任务要求 1:
文本片段中说该函数接受哪些输入？

文本片段:
该函数接受编码器的输出和查询 (query）作为输入，并返回注意力加权的编码器输出。

# powered by ChatGPT4o
import torch
import torch.nn as nn
 
class CrossAttention(nn.Module):
    def __init__(self, num_heads, d_model):
        super(CrossAttention, self).__init__()
        self.num_heads = num_heads
        self.head_dim = d_model // num_heads
        assert d_model % num_heads == 0, "d_model must be divisible by num_heads"
        self.q_proj = nn.Linear(d_model, d_model)  # 用于查询
        self.k_proj = nn.Linear(d_model, d_model)  # 用于键
        self.v_proj = nn.Linear(d_model, d_model)  # 用于值
        self.o_proj = nn.Linear(d_model, d_model)  # 最终输出
        
    def split(self, x, batch_size):
        # 维度切分，(batch_size, seq_len, d_model) -> (batch_size, seq_len, num_heads, head_dim)

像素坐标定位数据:

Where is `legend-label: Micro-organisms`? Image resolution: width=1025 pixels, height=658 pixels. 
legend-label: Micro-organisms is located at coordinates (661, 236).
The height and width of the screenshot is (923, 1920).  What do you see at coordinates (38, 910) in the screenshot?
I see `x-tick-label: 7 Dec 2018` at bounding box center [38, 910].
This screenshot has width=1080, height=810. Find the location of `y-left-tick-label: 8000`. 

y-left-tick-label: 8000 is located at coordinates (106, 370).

任务要求 2:
记录中哪些行含有字符串“organisms”？请找出并原样抄录每一行，区分大小写。

书面解答 1:
编码器的输出和查询（query）。

书面解答 2:
Where is `legend-label: Micro-organisms`? Image resolution: width=1025 pixels, height=658 pixels. 
legend-label: Micro-organisms is located at coordinates (661, 236).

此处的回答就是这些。